|Bohr, Heisenberg, and Pauli|
The Measurement problem in quantum mechanics is indeed a problem, but Neil Bates and I have a Copenhagen-ish attitude re interpretations of QM: mainly don't worry about things you can't test or know ... yet.
I don't particularly like weak-ish Copenhagen, let's just say I find it the least distasteful of QI, and of course it is very weak, very general, like that most general of equations, Wheeler-DeWitt: H(phi) = 0 = the wavefunction of the Universe times the Hamiltonian (energy) of same = 0.
There's politics in everything I'm afraid. MWI was most likely an attempt by John Archibald Wheeler to show that Richard Feynman wasn't his only great charge, so he helped Hugh Everett III pursue his crazy idea.

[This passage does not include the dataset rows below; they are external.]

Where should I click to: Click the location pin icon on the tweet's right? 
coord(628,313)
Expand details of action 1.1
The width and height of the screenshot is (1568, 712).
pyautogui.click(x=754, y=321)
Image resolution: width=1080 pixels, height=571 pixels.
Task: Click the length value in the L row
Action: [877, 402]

I'm sure MWI is mathematically tight, but Math isn't Physics.
My own view about Decoherence is yes it exists, but only up to a point. Literally, a point, a quanta, after which that event which disturbed the Universe may not, for all intents and purposes, have occurred at all from the point of view of everything beyond that.
Again from this Engineer's perspective and possibly wrong (which implies possibly right), Zero is the real deal but Infinity is just a concept. The wavefunction is continuous and is a nice approximation of reality, but reality gives only the illusion of continuity, and in fact we know we live in a discrete universe on the atomic and subatomic scales.
This is why I love Fourier Series and Analysis. On the smallest scales sine waves may become sawtooth waves, the excitations in the fields, the "particles."